Have you guys ever been to a place that you just loved so much that you start to feel like it might in some small way belong to you? And you are fully willing to accept that it most likely belongs to a few other people too (its citizens mostly) but you know for sure that it must be yours as well because you feel such a connection to it. That is how I feel about the town of Doolin. Of all of the wonderful places that we went, Doolin is probably the one I would say I loved the most. We were there for less than 24 hours and that is all I needed to fall for it completely. Which totally sounds like a Nicholas Sparks novel but oh well. It’s true. Doolin is this tiny little coastal town that boasts some lovely views of the Cliffs of Moher. It is home to many cows (at least while we were there), rock walls, perfect Irish fields, and is world renowned for its Irish music scene which is very funny to me because its pubs can be counted on one hand. But mostly, despite all of the tourists that come here after seeing the cliffs, it feels pure and untouched.
When we got there we checked in to our B&B and walked down to Doolin Harbour to check out the scene down there before we headed to the cliffs to see them at sunset. This was definitely one of our more genius moves and we didn’t even realize we had planned it that way until we were driving there. It is my opinion that seeing the sunset over the cliffs on a clear day is a profound experience.
This is the view of the cliffs from Doolin as we were walking down to the harbour. We had a similar view from outside our B&B.

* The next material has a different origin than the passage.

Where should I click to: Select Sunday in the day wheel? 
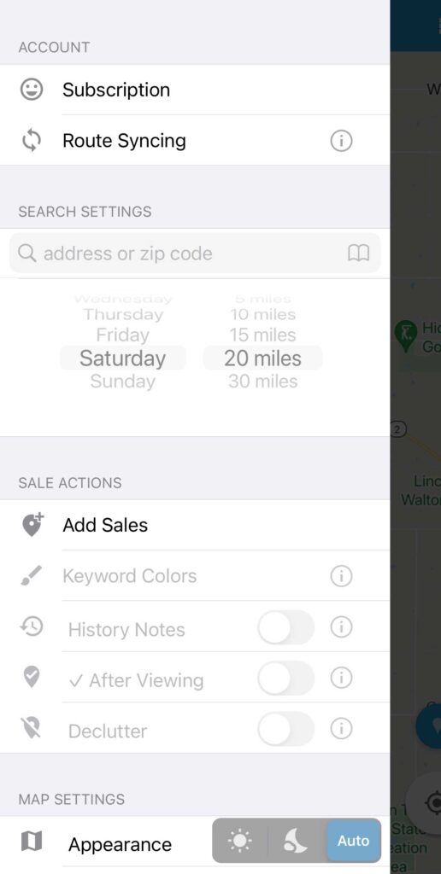[123, 382]
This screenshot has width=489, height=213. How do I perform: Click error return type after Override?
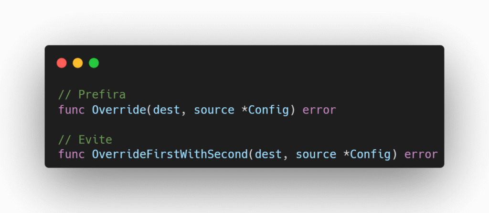click(319, 110)
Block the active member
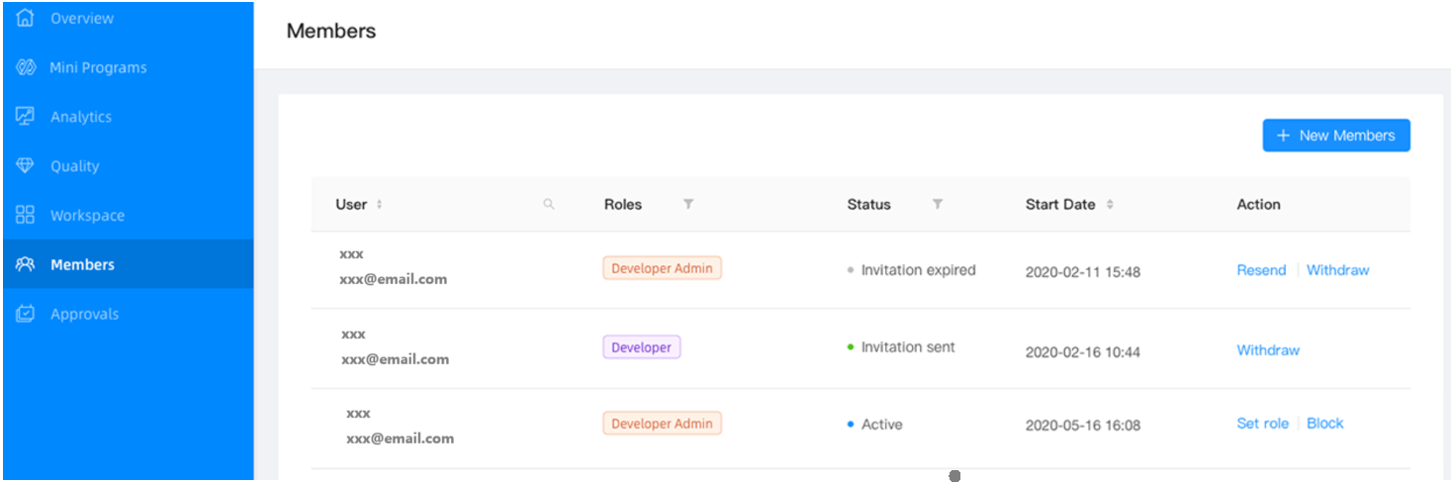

Doolin is very close to a geographical part of Ireland called The Burren. “The rolling hills of the Burren are composed of limestone pavements with criss-crossing cracks known as grikes, leaving isolated rocks called clints.” So says Wikipedia. Some of these sit where the ocean meets the shore at Doolin Harbour. It was like playing hopscotch to try to walk across them.
It was while we were down at the harbour for the first time that evening that we made a pretty exciting discovery. Doolin has a town pet. Kind of anyways. And it is totally a dolphin. Dusty the dolphin lives in Doolin harbour and very much enjoys greeting boats and swimmers alike. Only don’t try to grab her fin. I saw somebody do that on a youtube video (Yes, she has her own youtube videos. She is quite famous and you should know that about her.) and she started smacking her tale against the water and splashing like a maniac. She was pissed, y’all.

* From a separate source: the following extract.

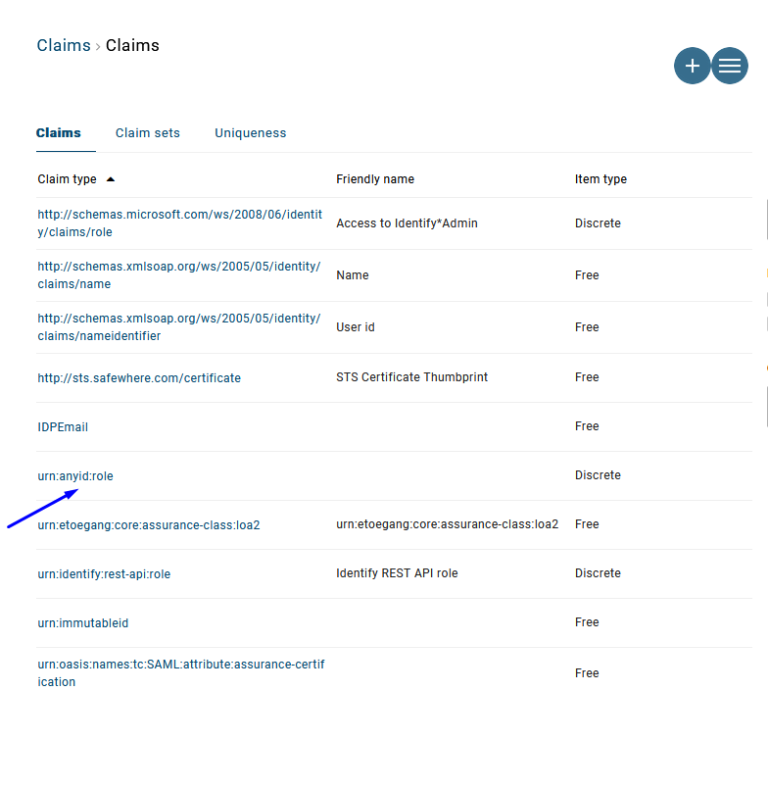Click the Friendly name column header
Viewport: 768px width, 790px height.
click(375, 179)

This picture was taken the next day when we got a little closer to her.
Once we picked our jaws up off the floor after meeting Dusty, we walked back towards Fisher Street in town to eat dinner so we could check out the Cliffs of Moher at sunset. In June, the sun does not set in Ireland until 10 to 10:30pm. And it rises super early too.

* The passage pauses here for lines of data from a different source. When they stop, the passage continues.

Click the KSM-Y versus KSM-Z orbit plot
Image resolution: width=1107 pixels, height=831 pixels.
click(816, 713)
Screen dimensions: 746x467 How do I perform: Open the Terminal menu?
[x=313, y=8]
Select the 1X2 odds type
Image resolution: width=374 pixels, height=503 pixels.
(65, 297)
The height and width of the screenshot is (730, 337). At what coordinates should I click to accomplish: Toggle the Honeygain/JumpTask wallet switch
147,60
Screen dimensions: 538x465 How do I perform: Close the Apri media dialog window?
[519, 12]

Here are some more pictures of our views as we walked back…
These cows get to just hang out, eat, and look at the Cliffs of Moher all day. Must be nice.
The road we took to get to the cliffs also has some sort of lookout or castle type of thing. Ruined castles and other structures are very common sights to see while driving pretty much everywhere in Ireland.
So when we got to the cliffs, I was crazy antsy to get out of the car and probably a little scary (Sorry, Katie) because I just knew the lighting was going to be fantastic for pictures and I didn’t want to miss it. Well, I was right. And I didn’t miss it.
It is pretty hard to tell in the pictures how massive these were but if you look up in the upper left hand part of this picture, you can see how tiny the little people are. The great thing about going at this time is that all of the tour buses had left and there were only a few people there with us.
Then it started to get a little dark and we had to hit the road before it was pitch black.
The next morning we woke up and were pretty bummed because we knew we had to leave but we decided to go back down to see the harbour and Dusty and say goodbye.
I hopscotched the rocks to the edge of Doolin Point so I could get a different view.
Then we rolled up our pants and waded into the iceberg water to bid farewell to our buddy Dusty. Yes, we were really that close. I would say about 5 feet.
We went back to the cliffs to see what it was like during the day right before we left…
While the yellow flowers everywhere were sensational, we couldn’t see the detail of the rocks as well because the sun was behind them. I bet this would be better in the afternoon. Plus the hoards were there. We were feeling pretty happy about seeing them the night before.
On our way to Galway, we drove on this coastal highway that takes you through the Burren, so there were interesting rock formations to our right and the ocean to our left. It was not too shabby lookin. Because we were driving most of the time, it was hard to get great pictures, but I did get a few decent ones.
Goodbye Doolin and the Cliffs of Moher. We will miss you.